Scientists develop "eco-friendly" antibacterial material
By Ben Coxworth
February 15, 2013
Because they’re known for being effective killers of bacteria, silver nanoparticles have been finding their way into a wide variety of antimicrobial materials. There are concerns, however, regarding the consequences of those nanoparticles being shed by the material and entering the environment. In particular, there are worries that through continuous low-level exposure to the nanoparticles, bacteria could develop a resistance to them. Now, researchers from Sweden’s KTH Royal Institute of Technology have announced the development of a new type of antibacterial material, that they claim won’t cause such problems.

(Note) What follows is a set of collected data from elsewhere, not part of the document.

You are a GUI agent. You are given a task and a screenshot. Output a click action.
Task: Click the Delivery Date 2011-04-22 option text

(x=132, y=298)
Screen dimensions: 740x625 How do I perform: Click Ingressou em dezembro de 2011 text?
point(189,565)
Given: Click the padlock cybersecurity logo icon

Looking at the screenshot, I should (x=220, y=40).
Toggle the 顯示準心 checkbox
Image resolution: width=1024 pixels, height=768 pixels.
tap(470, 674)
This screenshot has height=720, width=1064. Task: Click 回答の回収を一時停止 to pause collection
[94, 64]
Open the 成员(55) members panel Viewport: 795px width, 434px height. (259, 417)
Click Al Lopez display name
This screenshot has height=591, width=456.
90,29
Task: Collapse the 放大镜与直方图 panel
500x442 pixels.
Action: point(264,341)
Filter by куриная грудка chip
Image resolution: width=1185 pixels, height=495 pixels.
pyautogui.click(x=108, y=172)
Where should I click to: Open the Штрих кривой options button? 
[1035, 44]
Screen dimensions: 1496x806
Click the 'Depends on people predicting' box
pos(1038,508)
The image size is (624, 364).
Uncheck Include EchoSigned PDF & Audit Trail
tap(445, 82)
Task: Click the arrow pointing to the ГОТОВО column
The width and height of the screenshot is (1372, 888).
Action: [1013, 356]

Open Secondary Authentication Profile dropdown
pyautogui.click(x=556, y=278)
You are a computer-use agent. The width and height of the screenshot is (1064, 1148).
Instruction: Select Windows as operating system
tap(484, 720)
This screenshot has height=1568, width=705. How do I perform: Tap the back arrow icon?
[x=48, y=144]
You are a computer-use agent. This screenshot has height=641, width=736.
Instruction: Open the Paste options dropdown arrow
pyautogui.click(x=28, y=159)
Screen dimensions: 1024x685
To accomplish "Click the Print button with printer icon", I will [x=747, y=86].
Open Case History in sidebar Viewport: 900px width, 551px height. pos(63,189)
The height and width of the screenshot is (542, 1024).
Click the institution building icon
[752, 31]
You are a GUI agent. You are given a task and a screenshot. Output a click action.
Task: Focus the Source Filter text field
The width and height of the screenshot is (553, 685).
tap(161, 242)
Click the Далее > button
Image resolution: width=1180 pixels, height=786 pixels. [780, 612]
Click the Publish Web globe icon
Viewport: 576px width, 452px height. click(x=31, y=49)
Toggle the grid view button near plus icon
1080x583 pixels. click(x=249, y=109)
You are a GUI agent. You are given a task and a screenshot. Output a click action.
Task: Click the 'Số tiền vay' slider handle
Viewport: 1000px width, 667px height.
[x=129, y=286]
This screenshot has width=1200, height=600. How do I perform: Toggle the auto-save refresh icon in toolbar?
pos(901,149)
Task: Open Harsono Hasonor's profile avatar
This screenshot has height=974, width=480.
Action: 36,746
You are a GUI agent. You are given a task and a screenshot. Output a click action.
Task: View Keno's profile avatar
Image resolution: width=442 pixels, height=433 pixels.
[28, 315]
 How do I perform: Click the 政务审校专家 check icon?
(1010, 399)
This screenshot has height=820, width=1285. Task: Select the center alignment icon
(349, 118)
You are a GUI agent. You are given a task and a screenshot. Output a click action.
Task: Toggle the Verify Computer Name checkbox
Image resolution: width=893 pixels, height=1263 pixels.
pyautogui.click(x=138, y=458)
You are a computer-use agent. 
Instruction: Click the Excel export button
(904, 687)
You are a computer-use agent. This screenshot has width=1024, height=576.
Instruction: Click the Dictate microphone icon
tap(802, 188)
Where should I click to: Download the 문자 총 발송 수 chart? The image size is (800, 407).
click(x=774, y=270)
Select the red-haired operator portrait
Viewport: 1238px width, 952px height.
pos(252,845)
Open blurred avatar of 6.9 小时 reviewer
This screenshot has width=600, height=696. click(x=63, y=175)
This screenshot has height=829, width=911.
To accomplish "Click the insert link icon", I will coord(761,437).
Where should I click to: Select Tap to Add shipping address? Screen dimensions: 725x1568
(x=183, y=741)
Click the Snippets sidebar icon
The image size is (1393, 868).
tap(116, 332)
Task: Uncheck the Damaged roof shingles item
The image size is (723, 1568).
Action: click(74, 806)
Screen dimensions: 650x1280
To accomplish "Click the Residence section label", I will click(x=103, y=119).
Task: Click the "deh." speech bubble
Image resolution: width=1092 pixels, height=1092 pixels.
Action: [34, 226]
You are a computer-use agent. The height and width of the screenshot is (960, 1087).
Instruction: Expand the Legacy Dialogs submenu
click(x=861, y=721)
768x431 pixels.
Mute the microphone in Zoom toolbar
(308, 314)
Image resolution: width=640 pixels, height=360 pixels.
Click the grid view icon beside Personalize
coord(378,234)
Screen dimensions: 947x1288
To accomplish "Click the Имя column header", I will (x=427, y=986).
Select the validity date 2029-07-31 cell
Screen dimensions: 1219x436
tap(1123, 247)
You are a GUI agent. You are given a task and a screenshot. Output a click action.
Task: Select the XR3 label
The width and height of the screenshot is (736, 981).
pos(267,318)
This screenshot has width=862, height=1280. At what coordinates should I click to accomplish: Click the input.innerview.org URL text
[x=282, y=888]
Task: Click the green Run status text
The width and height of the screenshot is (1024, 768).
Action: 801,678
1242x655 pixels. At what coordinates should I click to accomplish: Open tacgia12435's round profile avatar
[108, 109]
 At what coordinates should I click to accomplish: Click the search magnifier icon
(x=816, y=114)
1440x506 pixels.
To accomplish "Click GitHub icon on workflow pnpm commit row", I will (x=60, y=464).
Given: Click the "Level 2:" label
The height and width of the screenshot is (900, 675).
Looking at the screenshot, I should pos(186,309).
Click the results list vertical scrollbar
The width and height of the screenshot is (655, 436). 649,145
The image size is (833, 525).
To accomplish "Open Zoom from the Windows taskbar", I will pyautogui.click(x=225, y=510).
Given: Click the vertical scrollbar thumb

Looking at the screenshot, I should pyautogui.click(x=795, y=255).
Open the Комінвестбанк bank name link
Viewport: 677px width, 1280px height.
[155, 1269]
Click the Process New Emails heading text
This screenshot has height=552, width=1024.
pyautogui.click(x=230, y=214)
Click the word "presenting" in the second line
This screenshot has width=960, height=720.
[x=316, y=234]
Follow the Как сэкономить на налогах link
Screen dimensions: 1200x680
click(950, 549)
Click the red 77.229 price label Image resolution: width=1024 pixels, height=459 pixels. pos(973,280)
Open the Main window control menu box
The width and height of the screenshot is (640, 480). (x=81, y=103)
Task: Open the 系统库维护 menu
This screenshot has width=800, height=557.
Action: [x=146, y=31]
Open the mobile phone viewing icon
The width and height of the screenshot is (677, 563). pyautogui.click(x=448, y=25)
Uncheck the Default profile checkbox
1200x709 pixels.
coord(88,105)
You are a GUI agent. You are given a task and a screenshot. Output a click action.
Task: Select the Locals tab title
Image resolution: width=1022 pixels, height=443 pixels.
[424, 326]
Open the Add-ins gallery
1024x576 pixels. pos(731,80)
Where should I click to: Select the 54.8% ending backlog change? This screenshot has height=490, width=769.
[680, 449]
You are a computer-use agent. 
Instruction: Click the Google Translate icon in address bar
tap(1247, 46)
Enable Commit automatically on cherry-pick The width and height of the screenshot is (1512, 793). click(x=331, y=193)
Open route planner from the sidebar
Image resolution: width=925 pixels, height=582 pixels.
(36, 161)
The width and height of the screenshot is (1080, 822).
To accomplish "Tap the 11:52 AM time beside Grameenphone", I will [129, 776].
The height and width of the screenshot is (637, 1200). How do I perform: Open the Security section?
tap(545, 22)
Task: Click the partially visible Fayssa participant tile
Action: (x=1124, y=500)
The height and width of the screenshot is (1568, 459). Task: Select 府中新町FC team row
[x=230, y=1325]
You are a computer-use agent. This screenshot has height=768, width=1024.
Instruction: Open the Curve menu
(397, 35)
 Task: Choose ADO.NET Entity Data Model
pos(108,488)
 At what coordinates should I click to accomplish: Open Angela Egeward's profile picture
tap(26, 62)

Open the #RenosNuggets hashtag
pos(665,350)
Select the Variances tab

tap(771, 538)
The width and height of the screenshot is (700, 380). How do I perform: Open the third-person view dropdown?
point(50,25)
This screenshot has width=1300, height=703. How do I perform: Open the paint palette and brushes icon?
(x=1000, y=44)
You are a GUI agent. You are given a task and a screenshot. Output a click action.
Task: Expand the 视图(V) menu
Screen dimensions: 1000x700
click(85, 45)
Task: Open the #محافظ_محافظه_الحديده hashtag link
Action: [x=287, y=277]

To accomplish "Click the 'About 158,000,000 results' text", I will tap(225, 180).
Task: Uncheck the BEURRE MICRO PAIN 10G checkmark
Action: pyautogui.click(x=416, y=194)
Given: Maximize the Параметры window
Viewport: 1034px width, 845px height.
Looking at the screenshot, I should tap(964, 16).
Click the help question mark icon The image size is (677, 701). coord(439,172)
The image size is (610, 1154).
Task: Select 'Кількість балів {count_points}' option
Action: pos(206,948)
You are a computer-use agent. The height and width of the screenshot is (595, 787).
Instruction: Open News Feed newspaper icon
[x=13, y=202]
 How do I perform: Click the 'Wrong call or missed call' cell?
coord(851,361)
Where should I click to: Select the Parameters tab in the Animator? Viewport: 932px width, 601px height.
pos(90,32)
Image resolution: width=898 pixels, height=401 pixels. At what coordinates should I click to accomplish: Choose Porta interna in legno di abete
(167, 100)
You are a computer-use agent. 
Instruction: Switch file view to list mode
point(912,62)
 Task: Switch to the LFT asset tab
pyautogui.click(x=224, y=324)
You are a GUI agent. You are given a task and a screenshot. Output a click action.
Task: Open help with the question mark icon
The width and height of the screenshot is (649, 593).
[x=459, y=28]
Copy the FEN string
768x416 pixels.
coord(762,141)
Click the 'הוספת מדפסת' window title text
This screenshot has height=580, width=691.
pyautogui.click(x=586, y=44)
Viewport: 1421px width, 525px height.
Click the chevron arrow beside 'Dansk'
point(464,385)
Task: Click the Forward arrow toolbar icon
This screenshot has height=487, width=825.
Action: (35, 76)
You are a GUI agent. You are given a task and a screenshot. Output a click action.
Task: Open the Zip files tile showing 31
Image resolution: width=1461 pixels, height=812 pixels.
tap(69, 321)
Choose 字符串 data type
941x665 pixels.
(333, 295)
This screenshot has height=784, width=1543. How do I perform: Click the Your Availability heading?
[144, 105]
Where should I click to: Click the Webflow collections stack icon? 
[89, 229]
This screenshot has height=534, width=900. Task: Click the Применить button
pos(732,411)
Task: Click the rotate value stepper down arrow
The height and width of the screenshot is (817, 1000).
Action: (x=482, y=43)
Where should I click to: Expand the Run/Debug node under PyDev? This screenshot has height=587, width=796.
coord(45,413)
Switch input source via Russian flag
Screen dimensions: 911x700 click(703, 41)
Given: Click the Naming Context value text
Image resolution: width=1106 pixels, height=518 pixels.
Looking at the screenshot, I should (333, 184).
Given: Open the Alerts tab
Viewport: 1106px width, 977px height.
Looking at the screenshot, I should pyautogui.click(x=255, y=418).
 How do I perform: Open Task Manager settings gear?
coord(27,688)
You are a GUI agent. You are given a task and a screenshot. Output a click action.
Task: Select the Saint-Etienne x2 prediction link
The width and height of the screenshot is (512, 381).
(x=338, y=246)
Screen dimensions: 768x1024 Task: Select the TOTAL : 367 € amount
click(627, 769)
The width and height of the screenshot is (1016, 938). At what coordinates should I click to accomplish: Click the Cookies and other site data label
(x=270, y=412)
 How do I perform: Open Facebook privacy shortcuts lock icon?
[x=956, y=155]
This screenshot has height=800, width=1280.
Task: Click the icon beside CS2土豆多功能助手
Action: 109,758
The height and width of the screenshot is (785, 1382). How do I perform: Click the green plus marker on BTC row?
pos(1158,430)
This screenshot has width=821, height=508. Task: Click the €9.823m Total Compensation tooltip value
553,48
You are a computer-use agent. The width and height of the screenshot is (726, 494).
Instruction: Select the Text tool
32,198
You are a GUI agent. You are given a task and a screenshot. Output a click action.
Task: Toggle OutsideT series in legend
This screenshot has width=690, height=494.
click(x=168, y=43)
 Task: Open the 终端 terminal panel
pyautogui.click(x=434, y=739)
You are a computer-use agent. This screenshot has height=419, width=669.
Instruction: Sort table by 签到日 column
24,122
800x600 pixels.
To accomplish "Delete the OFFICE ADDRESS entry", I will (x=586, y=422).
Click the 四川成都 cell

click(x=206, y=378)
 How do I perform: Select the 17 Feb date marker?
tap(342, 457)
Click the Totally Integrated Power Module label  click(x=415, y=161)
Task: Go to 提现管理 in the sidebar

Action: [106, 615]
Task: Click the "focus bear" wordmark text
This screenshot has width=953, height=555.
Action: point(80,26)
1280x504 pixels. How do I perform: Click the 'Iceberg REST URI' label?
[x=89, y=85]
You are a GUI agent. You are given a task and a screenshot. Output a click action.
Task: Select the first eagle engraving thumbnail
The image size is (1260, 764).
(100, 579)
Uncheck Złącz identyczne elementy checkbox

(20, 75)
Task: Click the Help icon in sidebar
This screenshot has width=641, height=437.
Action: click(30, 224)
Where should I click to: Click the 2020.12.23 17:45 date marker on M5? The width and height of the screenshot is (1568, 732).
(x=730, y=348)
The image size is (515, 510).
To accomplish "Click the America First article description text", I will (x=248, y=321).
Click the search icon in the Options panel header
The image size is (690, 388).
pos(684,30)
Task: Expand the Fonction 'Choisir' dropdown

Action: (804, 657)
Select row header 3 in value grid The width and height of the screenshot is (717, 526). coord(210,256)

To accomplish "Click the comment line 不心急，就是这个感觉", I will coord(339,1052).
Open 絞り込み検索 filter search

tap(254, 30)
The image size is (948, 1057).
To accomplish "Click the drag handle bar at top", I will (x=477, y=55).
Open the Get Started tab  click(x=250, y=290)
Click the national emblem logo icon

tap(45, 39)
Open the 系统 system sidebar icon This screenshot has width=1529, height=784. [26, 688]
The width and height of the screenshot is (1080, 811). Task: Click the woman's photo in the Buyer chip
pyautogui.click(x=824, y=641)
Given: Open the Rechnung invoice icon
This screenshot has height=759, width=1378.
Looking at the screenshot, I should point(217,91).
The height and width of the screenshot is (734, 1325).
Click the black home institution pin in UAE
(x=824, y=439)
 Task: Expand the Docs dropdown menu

While the exact makeup of the material is under wraps, KTH has stated that it consists of cellulose fibers embedded within an antibacterial polymer. The polymer forms a strong bond with those fibers, keeping it from detaching – even when exposed to repeated washings, the polymer reportedly doesn’t loosen or release into the water. Conceivably, pieces of the combined polymer and cellulose could break off together, although those pieces would likely be fewer in number and larger in size than the silver nanoparticles dispersed by other materials.
Additionally, because the polymer has a positive charge and bacteria are negatively-charged, bacteria are actually drawn to it. This is important, as the polymer only kills them by direct contact.
Presently, when the material is burned after use, only non-toxic nitrogen oxides are left over. The research team is still working on making it completely recyclable, however.
According to lead scientist Josefin Illergård, the material may end up being used in applications such as cleaning clothes, hospital sanitation, or even water filters.